Okay, enough theory. Does this actually work?

Hell yes. 💪

HOPE demonstrates lower perplexity and higher accuracy compared to modern recurrent models and standard transformers across multiple benchmarks:

Language Modeling & Common Sense:

Beats standard Transformers
Outperforms modern recurrent models (Samba, Titans)
Lower perplexity = better predictions

Long-Context Understanding:

Crushes the Needle-in-Haystack test (finding specific info in massive contexts)
Handles BABILong benchmark with ease
Can actually remember things from way earlier in the conversation

Continual Learning:

Learn new languages without forgetting old ones
Add new knowledge without catastrophic forgetting
Actually gets better over time instead of degrading

The experimental results span:

✅ Language modeling tasks
✅ Long-context reasoning (up to massive context windows)
✅ Continual learning scenarios
✅ Knowledge incorporation
✅ Few-shot generalization

Figure 9: BABILong Benchmark. Red points are the results of fine-tuned models, and Blue points are the large models’ zero-shot results.

For The Future of AI

This is bigger than just better models. Nested Learning enables models that do not just infer but acquire, consolidate, and retain knowledge over time, just as biological systems do.

We’re talking about AI that:

Learns from experience like humans do
Doesn’t need to be “retrained” from scratch
Can actually accumulate wisdom over time
Might eventually achieve genuine continual learning

The Technical Deep Dive (For The Curious) 🤓

Alright, for those who want to geek out a bit more, let’s talk about how this actually works under the hood.

Associative Memory: The Foundation

Every component in Nested Learning — including the optimizer — is an associative memory. What does that mean?

An associative memory maps keys to values. Your brain does this constantly:

See a face (key) → recall a name (value)
Smell coffee (key) → remember the café (value)
Read “2 + 2” (key) → think “4” (value)

In Nested Learning, everything from the model itself to the training algorithm is framed as:

“Given input X, what’s the best output Y, and how do I compress this pattern into my parameters?”

The paper shows that even backpropagation — the standard way we train neural networks — can be viewed as an associative memory that maps data to “surprise” (how unexpected the prediction was).

The Update Frequency Hierarchy

Components are organized by how often they update:

Frequency ∞ (Attention mechanisms)
Updated every single token. Fastest adaptation, no persistent memory.

Frequency 1 (Standard layers during training)
Updated during training, frozen afterward. This is where most neural network parameters live.

Frequency 0 (Frozen pre-trained weights)
Never updated. Core knowledge that shouldn’t change.

Frequency between 0 and 1 (The innovation!)
This is the sweet spot HOPE exploits — memory that updates sometimes, creating that continuum.

Why Optimizers Are Memories Too

Here’s a mind-bender: gradient-based optimizers are associative memory modules that aim to compress the gradients’ information.

When Adam updates your model, it’s not just following a formula. It’s:

Remembering recent gradients (momentum)
Remembering recent gradient magnitudes (adaptive learning rate)
Using both to decide how to change weights

That’s memory! It’s compressing past gradient information into a few parameters.

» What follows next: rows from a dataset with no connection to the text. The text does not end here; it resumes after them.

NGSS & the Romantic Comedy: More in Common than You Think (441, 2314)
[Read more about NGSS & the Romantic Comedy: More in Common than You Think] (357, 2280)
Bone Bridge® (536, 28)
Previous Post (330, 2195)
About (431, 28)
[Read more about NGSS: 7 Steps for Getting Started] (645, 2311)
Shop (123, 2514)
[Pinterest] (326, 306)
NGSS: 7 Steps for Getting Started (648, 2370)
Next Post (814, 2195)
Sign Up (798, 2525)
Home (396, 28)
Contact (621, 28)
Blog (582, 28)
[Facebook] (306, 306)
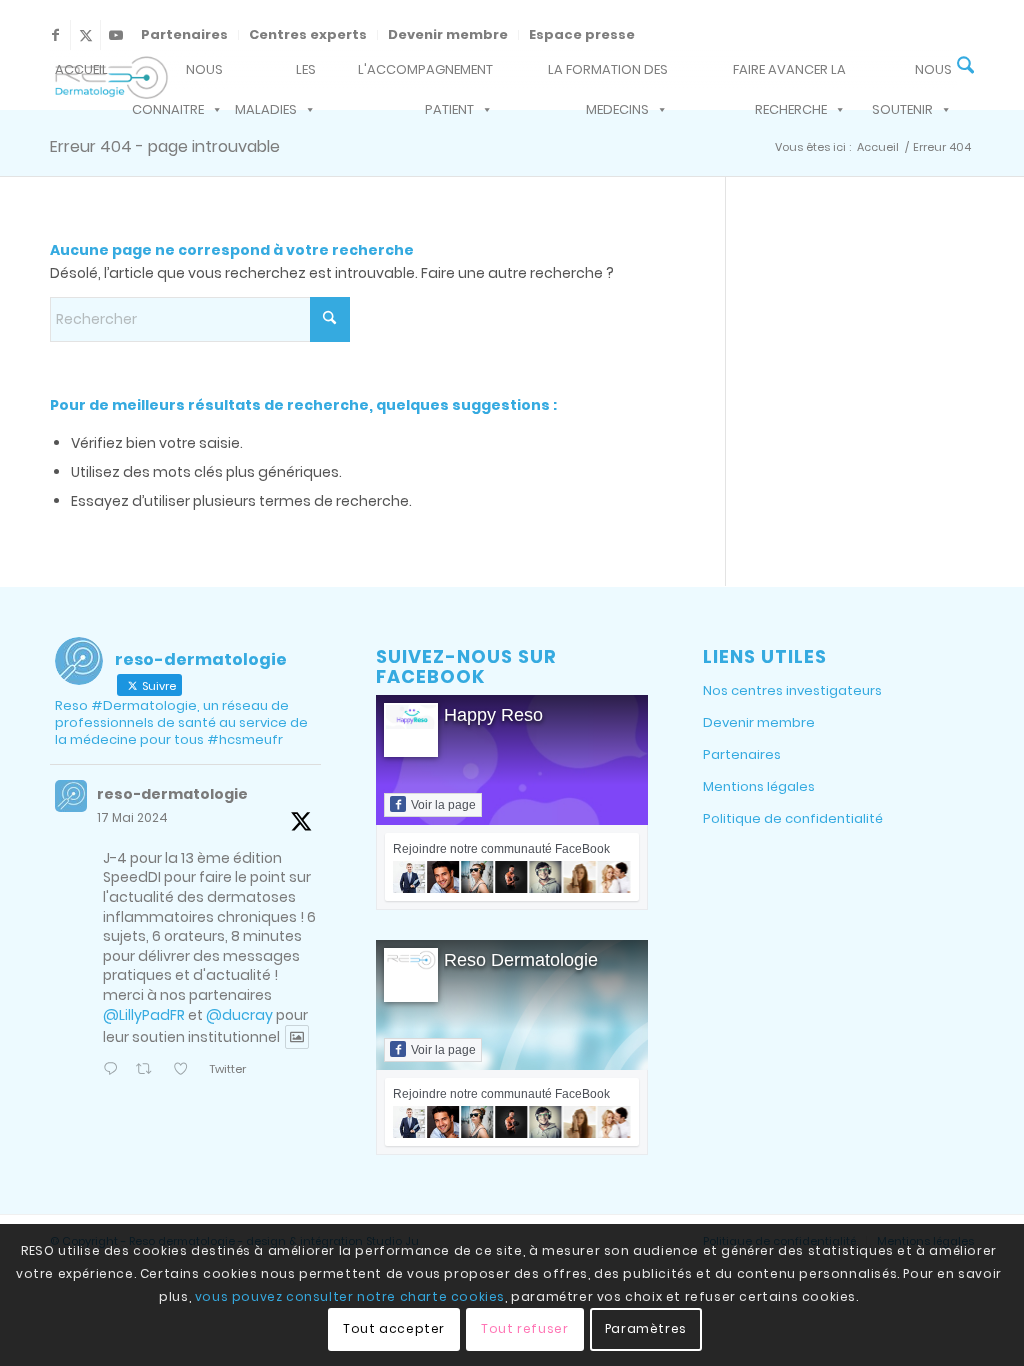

Nested Learning says: “Why stop at simple averaging? Let’s use deep neural networks as optimizers.” That’s what Deep Optimizers do — they’re like giving your optimizer a brain upgrade.

The Bottom Line 🎬

Google’s Nested Learning isn’t just another paper. It’s a fundamental rethinking of what learning means in artificial intelligence.

By drawing inspiration from neuroscience — specifically how the brain operates at multiple timescales — the team has cracked a problem that’s plagued AI for decades: catastrophic forgetting.

The key insights:

🧠 Multi-frequency updates mimic how brains actually work
🔄 Nested optimization allows learning at different abstraction levels
🎯 Associative memory framework unifies architectures and optimizers
⚡ HOPE architecture proves it works in practice

We’re moving from models that are trained once and frozen, to neural learning modules that truly learn over time. Models that don’t just process information but accumulate wisdom.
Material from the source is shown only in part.